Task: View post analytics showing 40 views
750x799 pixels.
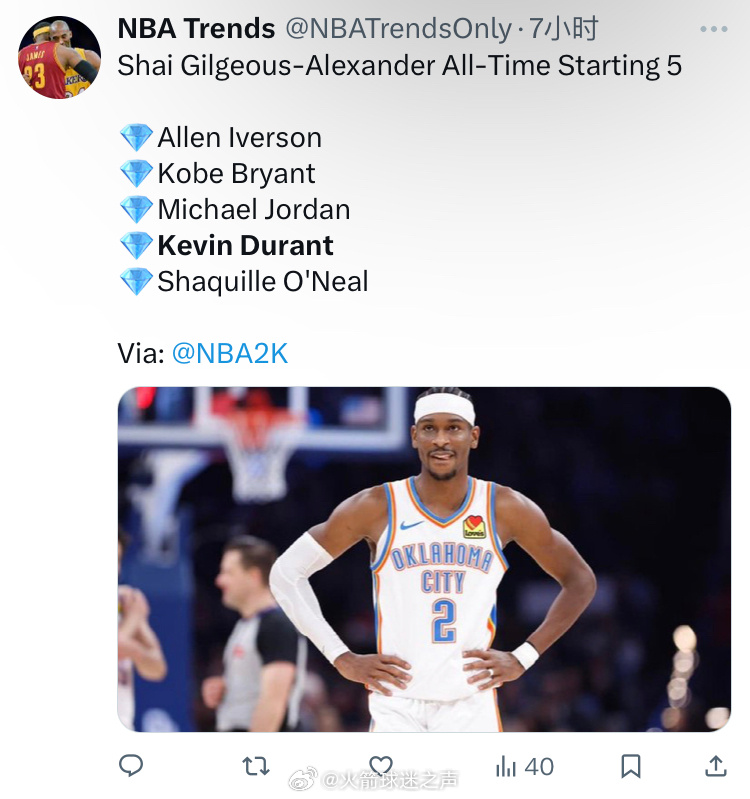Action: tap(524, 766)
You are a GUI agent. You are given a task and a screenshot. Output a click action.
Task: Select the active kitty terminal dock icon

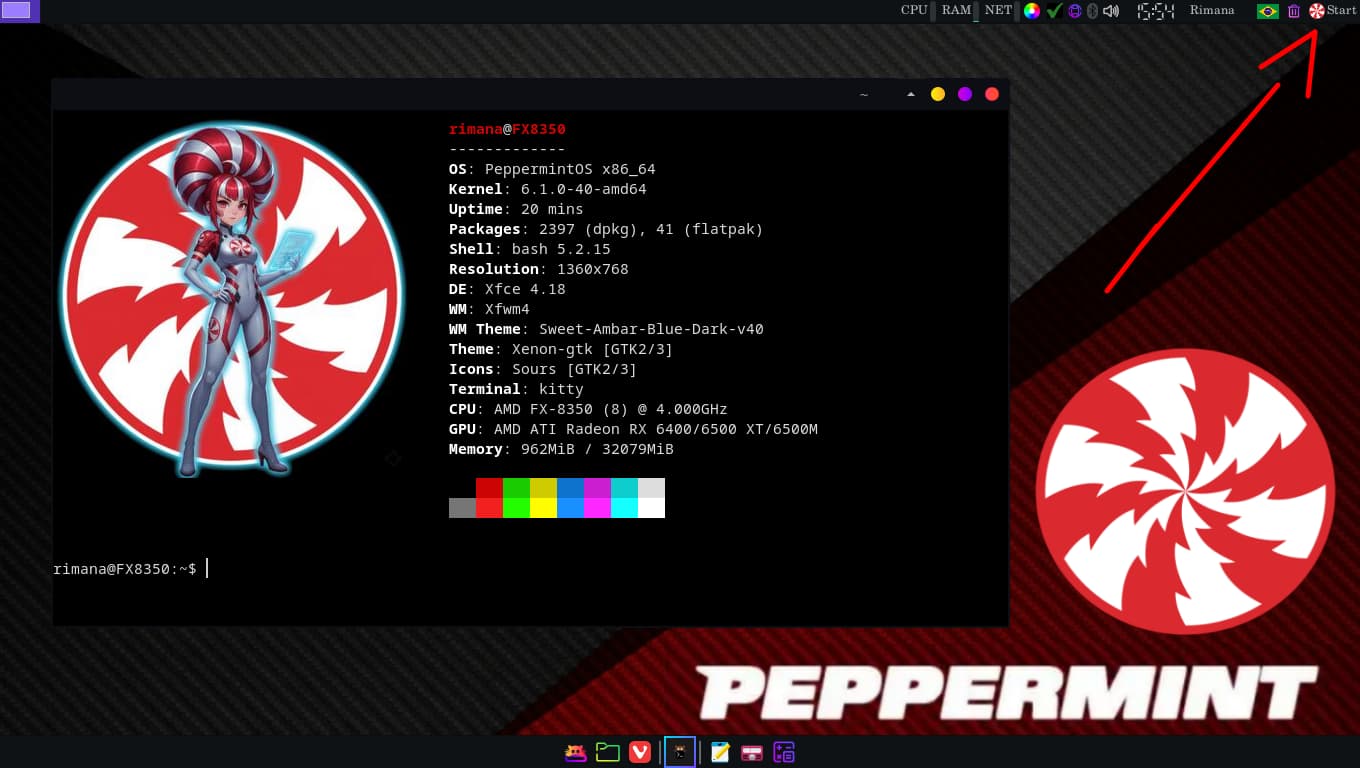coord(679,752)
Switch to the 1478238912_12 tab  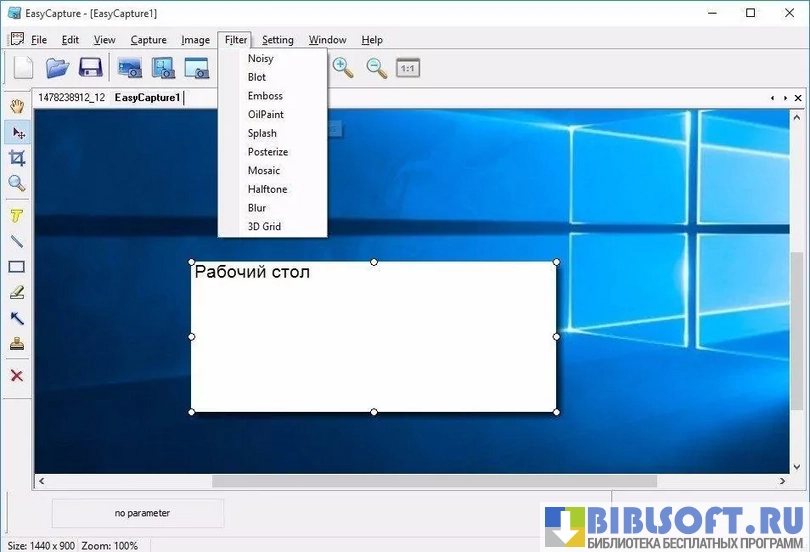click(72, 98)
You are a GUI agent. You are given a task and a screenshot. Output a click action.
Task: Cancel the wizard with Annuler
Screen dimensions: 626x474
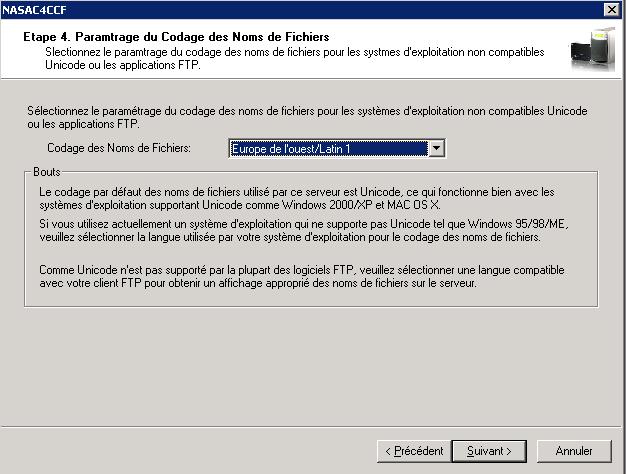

--

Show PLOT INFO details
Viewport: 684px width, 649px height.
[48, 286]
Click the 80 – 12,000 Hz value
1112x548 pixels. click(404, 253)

...

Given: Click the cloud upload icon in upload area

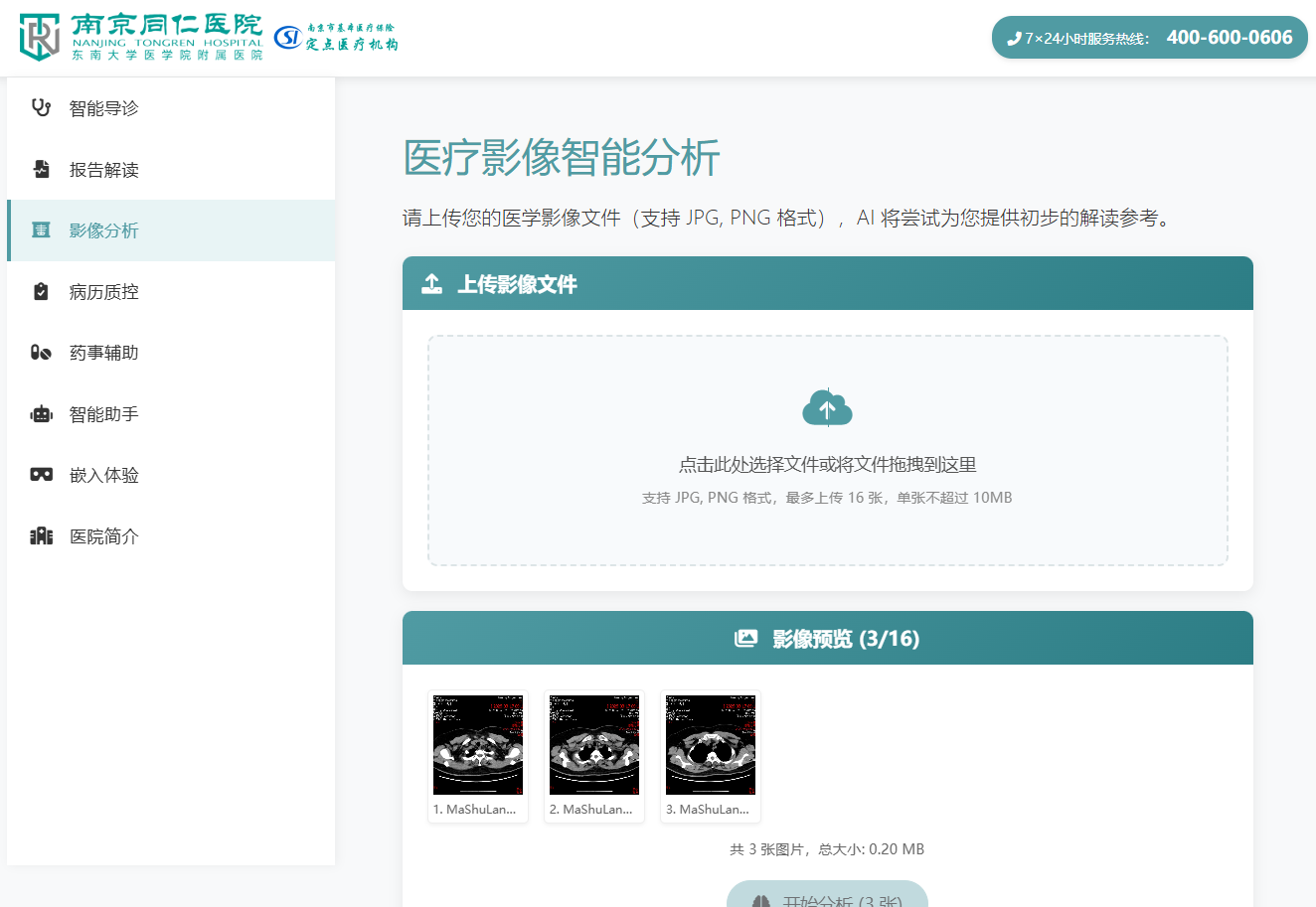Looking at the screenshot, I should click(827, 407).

#### Your objective:
In the listing above, find the line containing "Task: Cancel the wizard with Annuler" and the line containing "Screen dimensions: 626x474", then quote both, plus every line between them, exactly as written.

#### Response to the task:
Task: Cancel the wizard with Annuler
Screen dimensions: 626x474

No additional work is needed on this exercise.